本文:
****

※レビュー部分はネタバレあり
砂と霧の家。みなが欲しがった家は本当にそこにあったのだろうか。
ジェニファー・コネリーにベン・キングスレーの競演で魅せる、一軒の家を巡る人間たちの運命のドラマ。
亡き父親から受け継いだ海の見える一軒家。キャシーは夫に出ていかれ、その一軒家で無気力な毎日を送っていた。ところが、郡から税金滞納で差押えを受け、彼女は家を追い出されてしまう。
あわてた彼女は弁護士に相談したところ、郡の手違いで、本来、差押えはされるべきでなかったことが明らかになるが、家は既に競売にかけられて人手に渡っていたのであった。
郡からの賠償金を拒み、家の返還を請求したいキャシーはかつて自分のものであった家に向かう。父の遺産である家は彼女にとって大切な場所であり、人手に渡すべき家ではなかった。 一方、現在そこに住んでいるのはイラクを追われ、家族ともどもアメリカに亡命してきたベラーニ大佐の一家であった。
海の見える一軒家は故郷の別荘を思い出す場所。やむなく故国を捨てた一家にとってもまたこの家は心の拠りどころになっていたのであった。
『砂と霧の家』というタイトルがよび起すのはざらついた感触としっとりとした水の感覚。そして、砂と霧のどちらにもかたちはない。
キャシーとベラーニ大佐の見た家=「Home」 はどこにあったのだろうか。
【映画データ】
砂と霧の家
2003年 アメリカ
監督 ヴァディム・パールマン
出演 ジェニファー・コネリー,ベン・キングスレー,ショーレー・アグダジュル
映画:砂と霧の家 解説とレビュー
※以下、ネタバレしています
★砂と霧の家 -「Home」-
いろいろな意味を持つ「Home」という言葉。家、故郷、家族。
それぞれが「Home」、すなわち、家を求めた末の悲劇。
キャシーも、ベラーニ大佐も、誰もが家を求めていました。
そして、最後になって、それぞれが悟る自分の家。
それは「家族」。
ある者は家族が何かを悟り、ある者は家族を再発見し、ある者は家族を取り戻そうとします。それは、もう遅すぎた真実だったのだけれど。

****

記録データ:
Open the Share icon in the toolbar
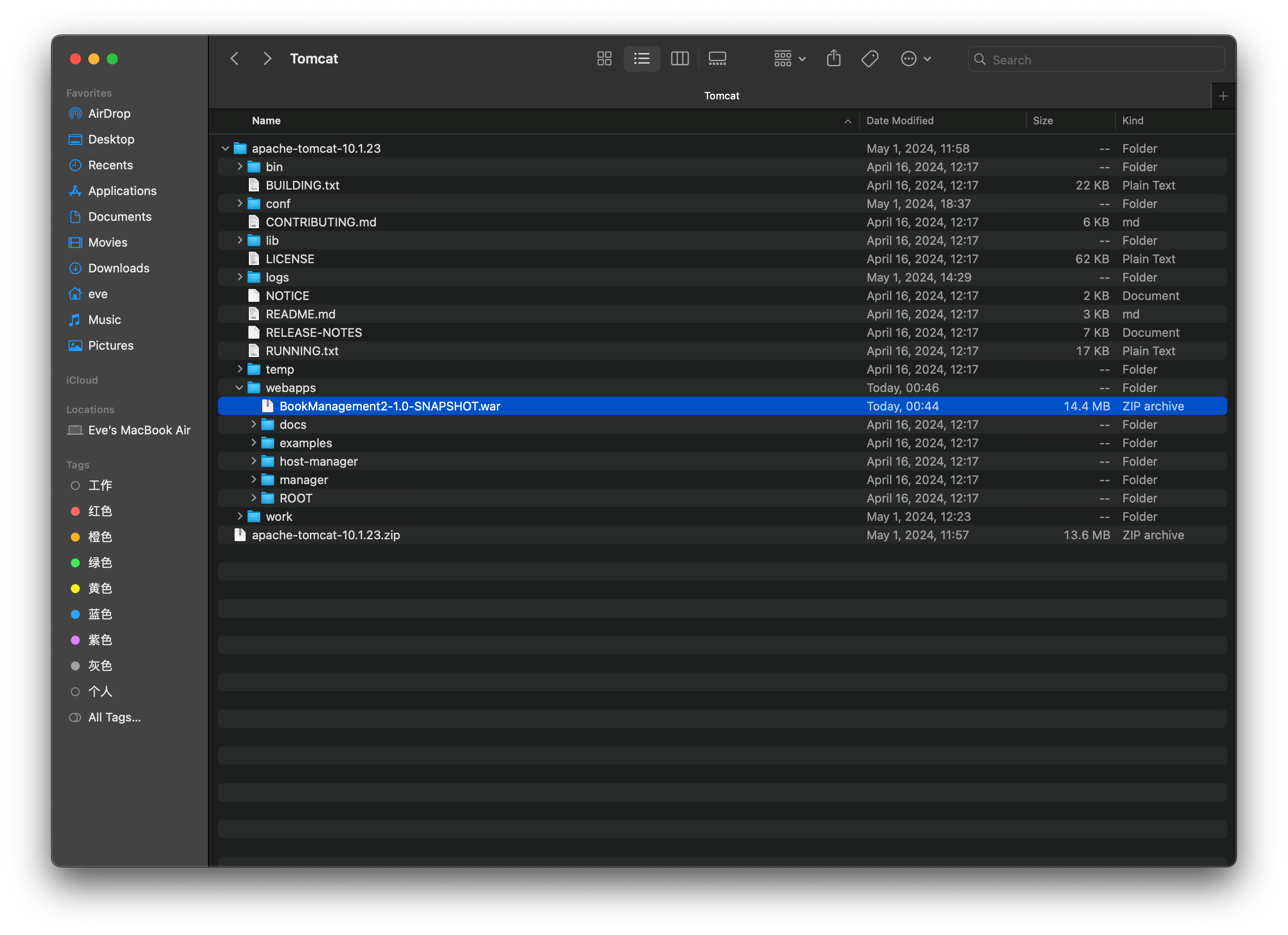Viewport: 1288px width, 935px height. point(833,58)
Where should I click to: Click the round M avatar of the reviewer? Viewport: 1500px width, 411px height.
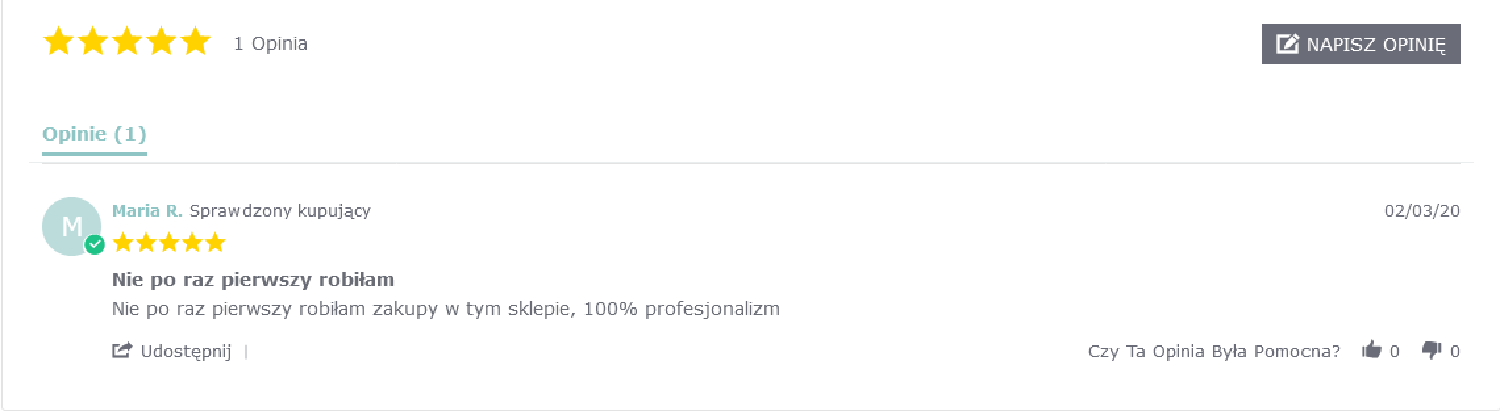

****

作業指示:
• A. 本文によると、次の答えは何ですか。
(i) キャシーの住んでいた海の見える一軒家は、誰から受け継いだものですか。
(ii) ベラーニ大佐の一家は、どこを追われてアメリカに亡命してきましたか。
(iii) この映画の監督は誰ですか。
• B. 次の各文は本文の内容と合っていますか。それぞれ「はい」か「いいえ」で答え、判断の決め手となる本文の語句をそのまま引用してください。
(i) キャシーの家の差押えは、郡の手違いによるものだった。
(ii) キャシーは郡からの賠償金を受け取った。
(iii) この映画は2003年のイギリス作品である。
一覧はこの作業には一切関係しません。

作業結果:
• A.
(i) 亡き父親
(ii) イラク
(iii) ヴァディム・パールマン

• B.
(i) はい:「郡の手違いで、本来、差押えはされるべきでなかったことが明らかになる」
(ii) いいえ:「郡からの賠償金を拒み」
(iii) いいえ:「2003年 アメリカ」